Electrospun Tri‐Layer Core‐Sheath Nanofibrous Coating for Sequential Treatment of Postoperative Complications in Orthopedic Implants

The growing global prevalence of orthopedic conditions associated with an aging population has significantly increased the clinical demand for orthopedic implants. However, postoperative complications, including postoperative bleeding, implant associated infections (IAIs), and inadequate osteogenesis, continue to limit surgical outcomes. To simultaneously mitigate these challenges, a multifunctional electrospun fibrous coating (EFC) is developed, with an inner tri-layer core-sheath nanostructure to separately load tranexamic acid (TXA), fenoprofen (Fen), and puerarin (Pue) in the shell, middle, and core sections, respectively. Using poly(ε-caprolactone) (PCL) and polyvinylpyrrolidone (PVP) as polymeric matrices, tri-layer electrospun fibers are successfully fabricated, that spatially compartmentalize TXA, Fen, and Pue despite technical challenges. In vitro and in vivo studies demonstrated that TXA rapidly exerted hemostatic effects, effectively reducing initial postoperative bleeding.
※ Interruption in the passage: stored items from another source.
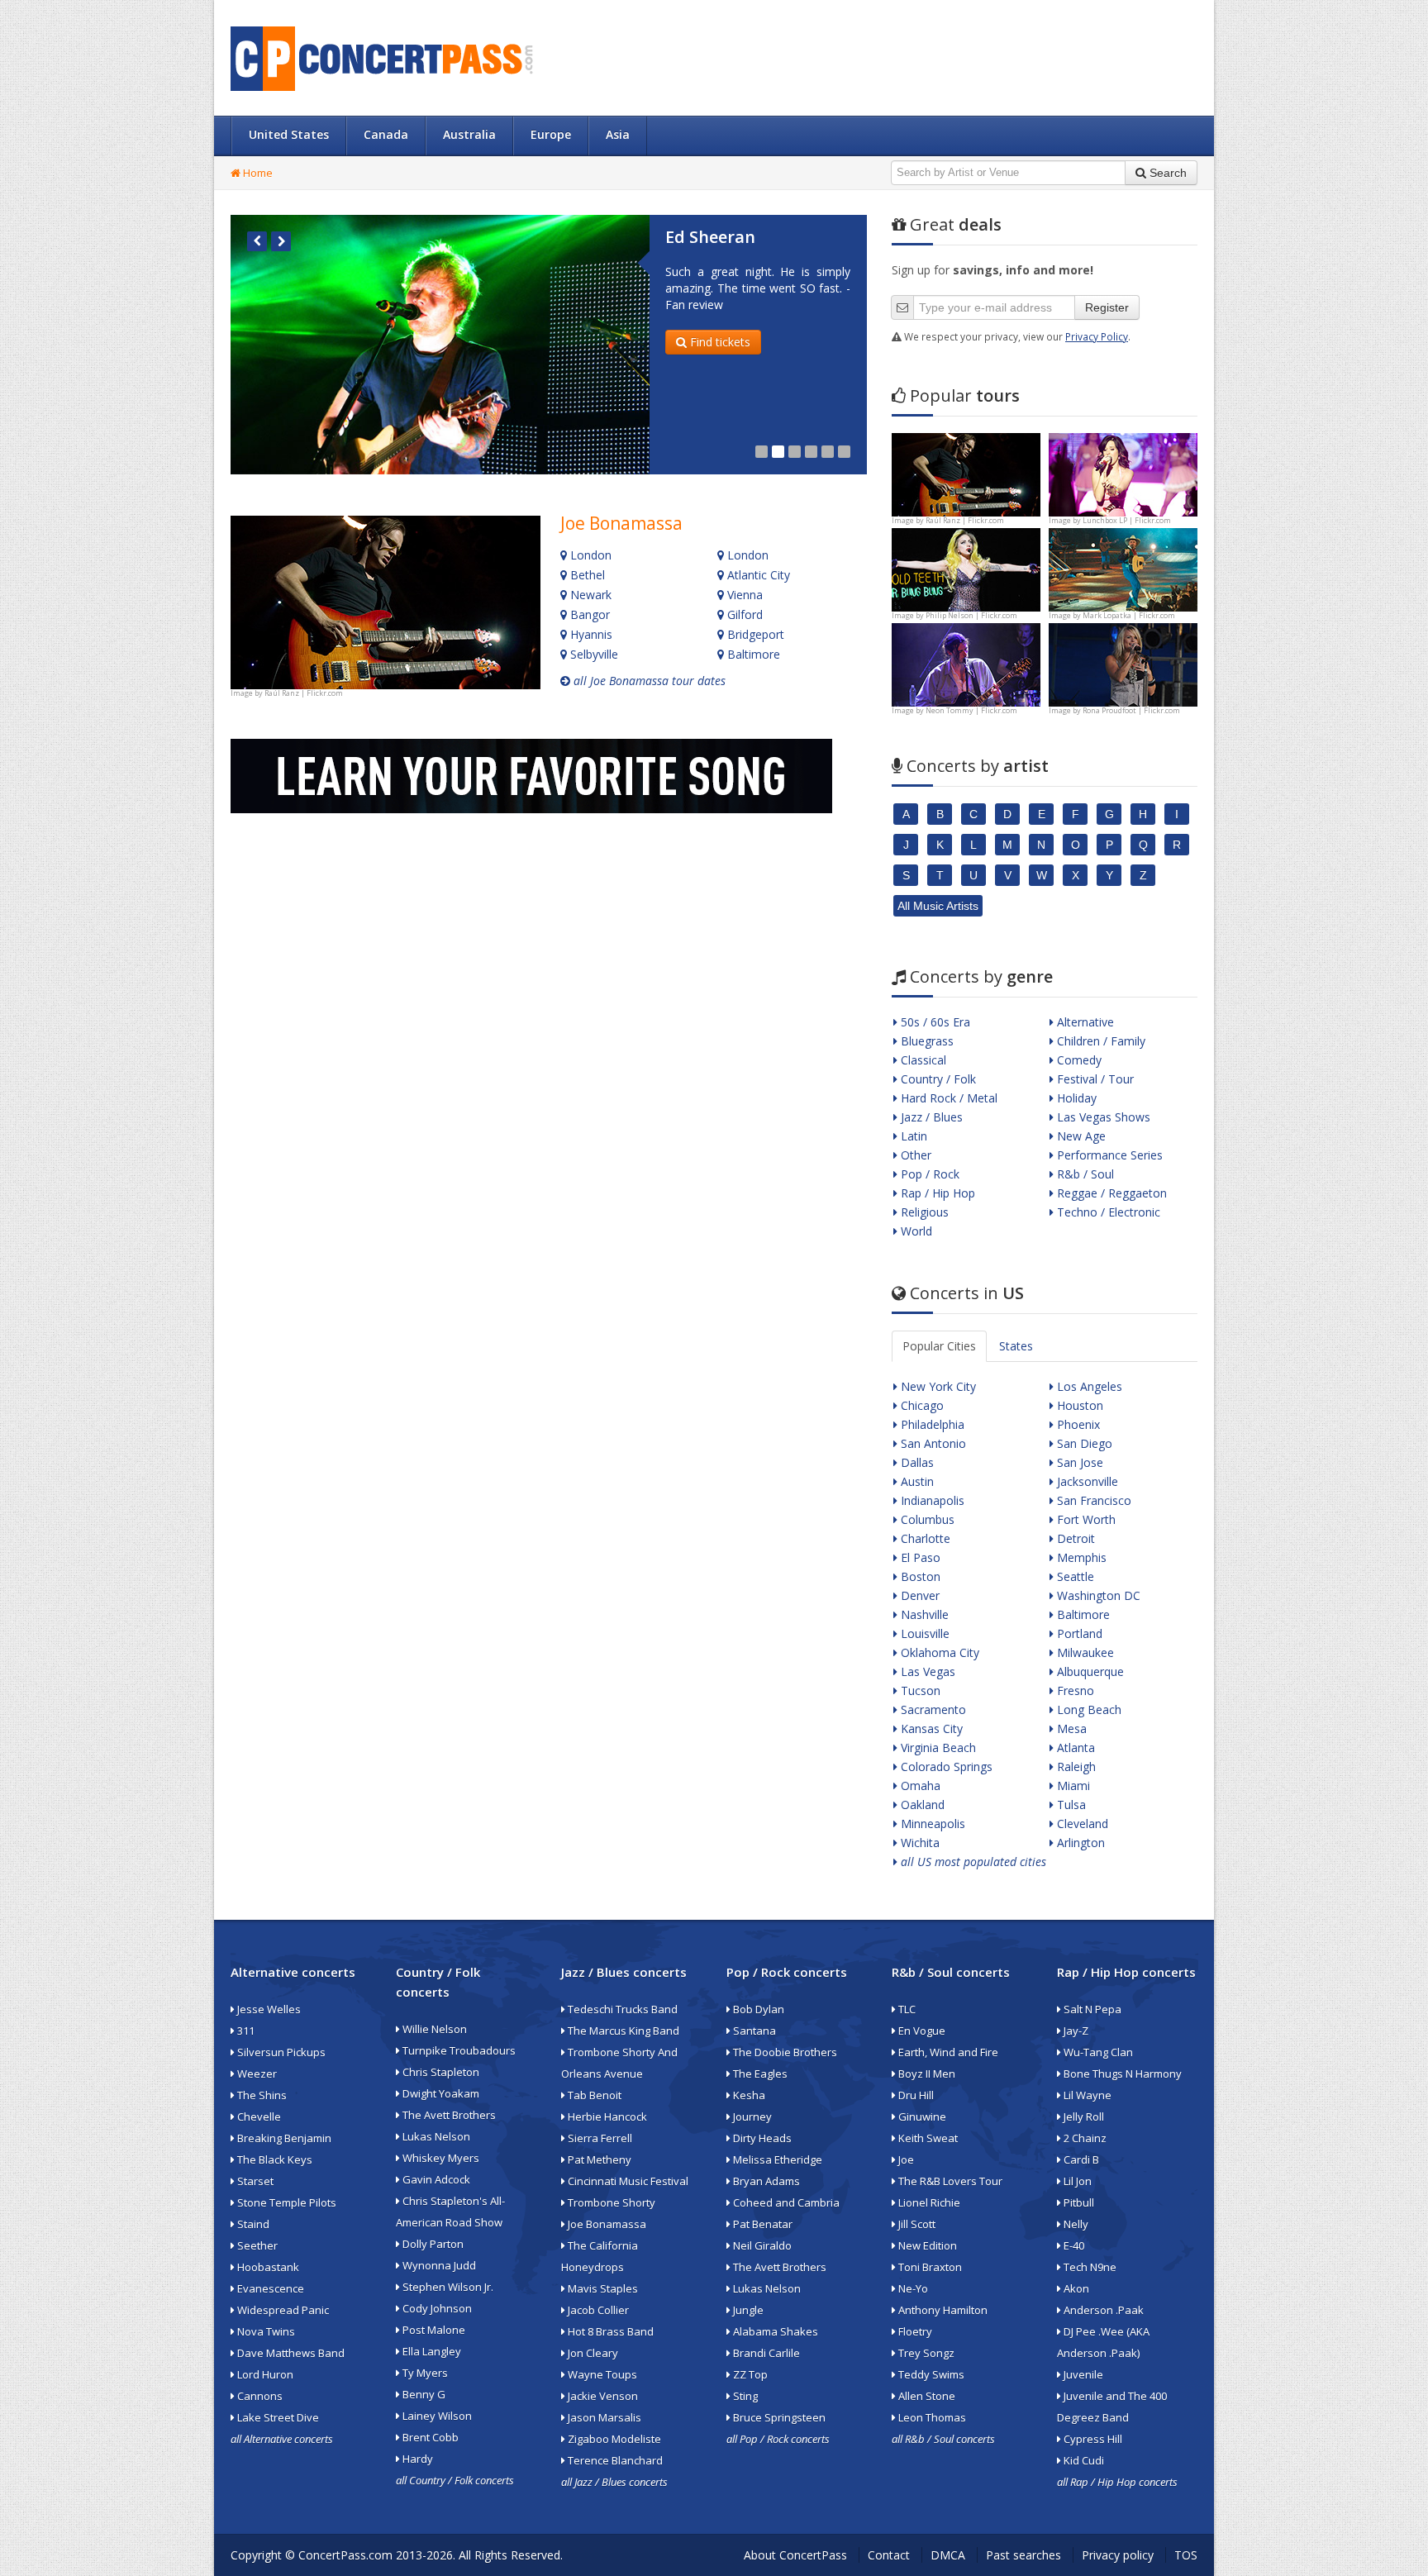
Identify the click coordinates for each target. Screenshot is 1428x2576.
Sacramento (931, 1709)
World (914, 1231)
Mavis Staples (601, 2288)
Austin (915, 1481)
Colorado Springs (944, 1766)
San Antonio (931, 1443)
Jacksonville (1086, 1481)
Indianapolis (930, 1500)
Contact (889, 2555)
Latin (912, 1136)
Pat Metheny (598, 2159)
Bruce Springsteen (778, 2417)
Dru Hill (915, 2095)
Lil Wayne (1086, 2095)
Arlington (1079, 1842)
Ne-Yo (912, 2288)
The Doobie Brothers (784, 2052)
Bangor (588, 614)
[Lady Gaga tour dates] (966, 568)
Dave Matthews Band (290, 2352)
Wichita (918, 1842)
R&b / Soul (1084, 1174)
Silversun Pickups (280, 2052)
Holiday (1075, 1098)
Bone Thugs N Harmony (1121, 2073)
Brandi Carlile (765, 2352)
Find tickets (718, 342)
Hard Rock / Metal (947, 1098)
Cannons (259, 2395)
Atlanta (1074, 1747)
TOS (1185, 2555)
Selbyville (592, 654)
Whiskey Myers (439, 2157)
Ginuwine (921, 2116)
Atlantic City (757, 575)
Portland (1078, 1633)
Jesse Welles (268, 2009)
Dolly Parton (432, 2243)
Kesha (748, 2095)
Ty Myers (424, 2372)
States (1016, 1346)
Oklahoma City (938, 1652)
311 (245, 2030)
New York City (936, 1386)
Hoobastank (267, 2266)
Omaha (918, 1785)
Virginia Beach (936, 1747)
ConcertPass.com (345, 2555)
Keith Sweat (927, 2138)
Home (256, 172)
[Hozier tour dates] (966, 663)
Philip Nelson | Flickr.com (971, 615)
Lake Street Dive (277, 2417)
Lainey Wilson (436, 2415)
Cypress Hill (1091, 2438)
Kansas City (930, 1728)
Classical (921, 1060)
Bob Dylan (757, 2009)
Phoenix (1077, 1424)
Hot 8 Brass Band (609, 2331)
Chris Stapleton (439, 2071)
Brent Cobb (429, 2437)
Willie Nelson (433, 2028)
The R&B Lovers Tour (949, 2181)
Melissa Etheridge (776, 2159)
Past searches (1023, 2555)
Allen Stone (925, 2395)
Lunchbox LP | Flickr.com (1127, 520)
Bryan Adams (765, 2181)
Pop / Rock (928, 1174)
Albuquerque (1089, 1671)
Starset (254, 2181)
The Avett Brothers (448, 2114)
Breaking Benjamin (283, 2138)
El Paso (918, 1557)
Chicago (920, 1405)
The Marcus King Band (622, 2030)
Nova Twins (265, 2331)
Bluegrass (925, 1041)
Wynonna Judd (438, 2265)
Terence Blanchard (614, 2460)
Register (1107, 307)
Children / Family (1099, 1041)
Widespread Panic (282, 2309)
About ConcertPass (795, 2555)
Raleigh (1075, 1766)
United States (289, 134)
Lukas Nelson (435, 2136)
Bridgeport (754, 634)
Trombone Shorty (610, 2202)
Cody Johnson (436, 2308)
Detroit (1074, 1538)
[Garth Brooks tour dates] (1123, 568)
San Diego (1083, 1443)
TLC (906, 2009)
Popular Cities (939, 1346)
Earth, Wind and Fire (947, 2052)
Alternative (1084, 1022)
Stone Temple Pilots (285, 2202)
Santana (753, 2030)
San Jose (1078, 1462)
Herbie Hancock (606, 2116)
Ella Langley (430, 2351)
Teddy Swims (930, 2374)
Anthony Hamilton (942, 2309)
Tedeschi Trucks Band (621, 2009)
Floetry (914, 2331)
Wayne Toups (601, 2374)
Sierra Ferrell (598, 2138)
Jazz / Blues (930, 1117)
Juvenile (1082, 2374)
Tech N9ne (1088, 2266)
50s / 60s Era (933, 1022)
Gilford (743, 614)
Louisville (923, 1633)
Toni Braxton (929, 2266)
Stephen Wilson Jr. (446, 2286)
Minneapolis (931, 1823)
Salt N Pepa (1091, 2009)
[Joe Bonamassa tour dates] (385, 602)
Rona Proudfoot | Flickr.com (1131, 710)
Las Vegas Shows (1102, 1117)
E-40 (1072, 2245)
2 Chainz (1084, 2138)
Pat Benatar (762, 2224)
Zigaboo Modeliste (613, 2438)
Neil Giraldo (761, 2245)
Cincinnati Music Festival (626, 2181)
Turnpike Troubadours (458, 2050)
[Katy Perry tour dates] (1123, 473)
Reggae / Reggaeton (1110, 1193)
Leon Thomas (931, 2417)
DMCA (948, 2555)
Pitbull (1077, 2202)
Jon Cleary (591, 2352)
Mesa (1070, 1728)
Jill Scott (915, 2224)
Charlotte (923, 1538)
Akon (1075, 2288)
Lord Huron (264, 2374)
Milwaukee (1084, 1652)
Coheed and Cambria (785, 2202)
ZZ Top (749, 2374)
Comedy (1078, 1060)
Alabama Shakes (774, 2331)
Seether (256, 2245)
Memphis (1080, 1557)
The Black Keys (273, 2159)
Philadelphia (930, 1424)
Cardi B (1080, 2159)
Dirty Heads (761, 2138)
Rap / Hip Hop (936, 1193)
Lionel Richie (928, 2202)
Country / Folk (936, 1079)
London (589, 555)
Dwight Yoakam (439, 2093)
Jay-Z (1074, 2030)
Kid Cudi (1082, 2460)
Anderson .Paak (1102, 2309)
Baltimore (752, 654)
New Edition (926, 2245)
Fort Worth (1085, 1519)
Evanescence (269, 2288)
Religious (923, 1212)
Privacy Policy (1096, 336)
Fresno (1074, 1690)
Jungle (747, 2309)
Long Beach (1087, 1709)
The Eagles (759, 2073)
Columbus (925, 1519)
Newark (589, 594)
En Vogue (920, 2030)
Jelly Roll (1082, 2116)
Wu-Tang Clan (1097, 2052)
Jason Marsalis (603, 2417)
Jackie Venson (601, 2395)
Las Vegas (926, 1671)
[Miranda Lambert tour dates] (1123, 663)
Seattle (1074, 1576)
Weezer (256, 2073)
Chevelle (258, 2116)
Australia (469, 134)
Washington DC (1097, 1595)
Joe (905, 2159)
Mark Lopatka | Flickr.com (1129, 615)
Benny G (422, 2394)
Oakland (921, 1804)
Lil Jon (1076, 2181)
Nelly (1074, 2224)
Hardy (416, 2458)
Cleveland (1081, 1823)
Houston (1078, 1405)
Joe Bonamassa (621, 523)
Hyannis (589, 634)
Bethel (586, 575)
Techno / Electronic (1107, 1212)
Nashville (923, 1614)
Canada (386, 134)
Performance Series (1108, 1155)
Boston (918, 1576)
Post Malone (432, 2329)
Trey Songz (925, 2352)
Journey (751, 2116)
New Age (1080, 1136)
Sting (744, 2395)
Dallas (915, 1462)
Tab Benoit (593, 2095)
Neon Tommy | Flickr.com (971, 710)
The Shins (261, 2095)
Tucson (918, 1690)
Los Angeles (1088, 1386)
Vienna (743, 594)
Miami (1072, 1785)
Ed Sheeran (710, 237)
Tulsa (1070, 1804)
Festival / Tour (1094, 1079)
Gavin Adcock (435, 2179)
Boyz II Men (925, 2073)
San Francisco (1092, 1500)
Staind (252, 2224)
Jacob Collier (597, 2309)
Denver (918, 1595)
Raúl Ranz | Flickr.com (303, 693)
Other (914, 1155)
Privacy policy (1118, 2555)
Subsequently, Fen suppressed the virulence of Staphylococcus aureus (S. aureus) by inhibiting the SaeRS two-component system, disrupting the biofilm barrier, and accelerating bacterial clearance by the host. Finally, Pue drove macrophage M2 polarization, which promoted angiogenesis and osteogenesis, ultimately supporting bone regeneration and long-term implant integration. EFC offers a promising sequential therapeutic strategy to address postoperative complications of orthopedic implant surgery. The protocol reported here exhibits a new way for developing novel medicated nanomaterials based on the distinct process-structure-performance relationship.